▶ The task: The answer is all of the data repeated exactly, with each picture omitted.

▶ Records excerpted from a collection:
───

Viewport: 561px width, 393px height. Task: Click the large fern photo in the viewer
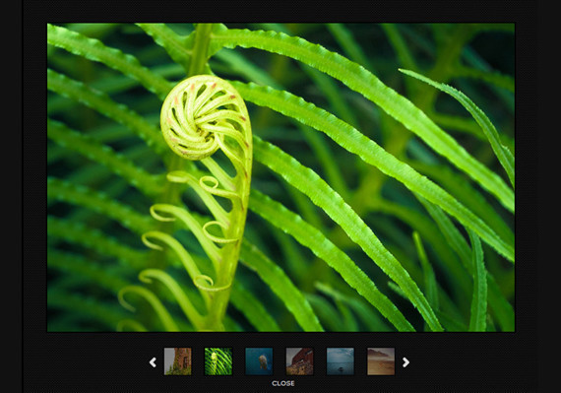281,177
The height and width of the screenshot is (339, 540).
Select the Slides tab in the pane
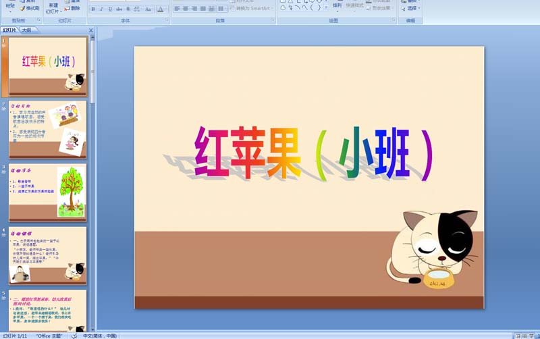[x=9, y=30]
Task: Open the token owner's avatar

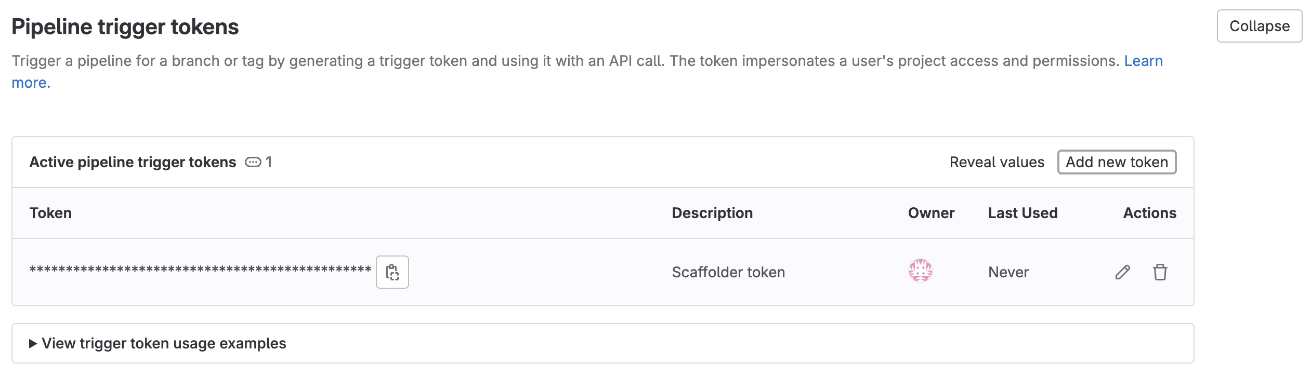Action: point(920,271)
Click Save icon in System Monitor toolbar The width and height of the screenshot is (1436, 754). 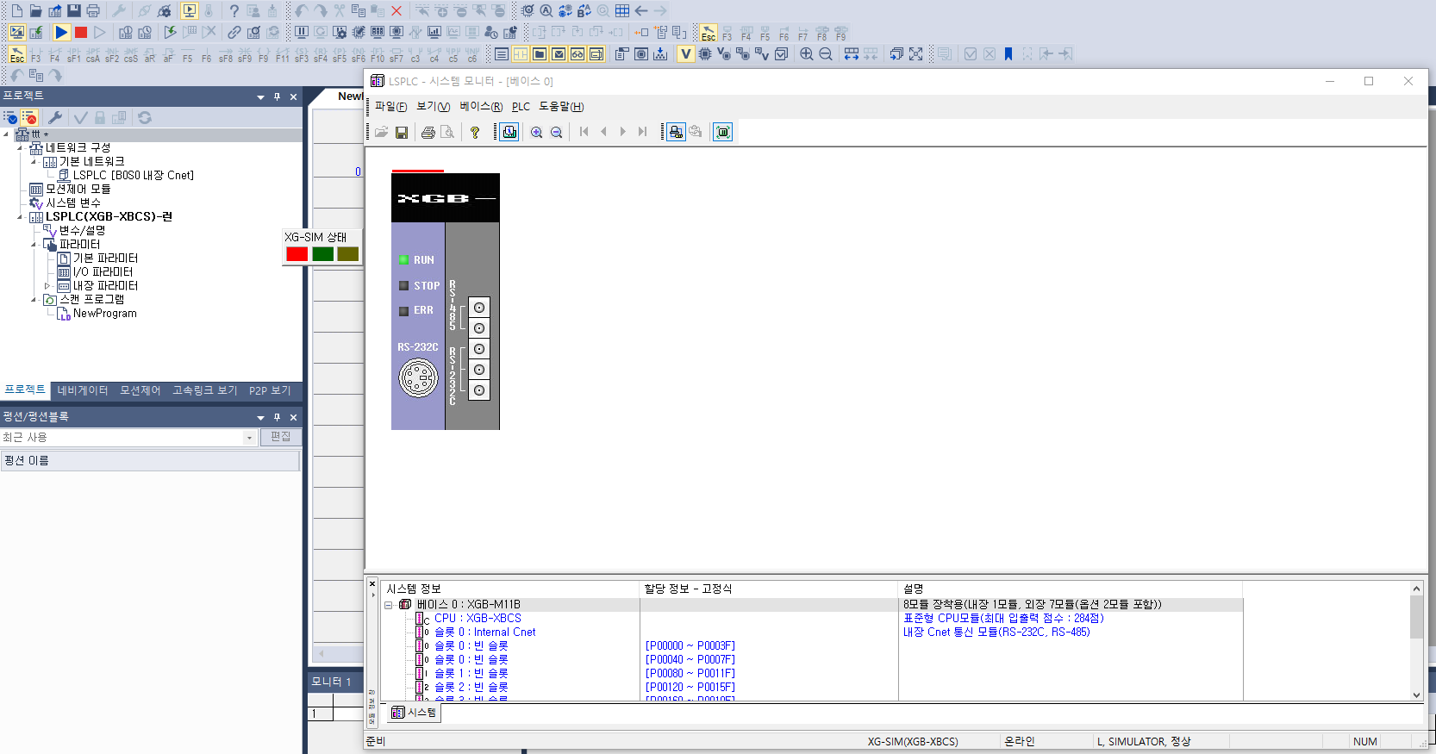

───

▶ Output:
Viewport: 561px width, 393px height. Task: Click the large fern photo in the viewer
281,177
The height and width of the screenshot is (339, 540).
Select the Slides tab in the pane
[x=9, y=30]
Task: Open the token owner's avatar

Action: point(920,271)
Click Save icon in System Monitor toolbar The width and height of the screenshot is (1436, 754). 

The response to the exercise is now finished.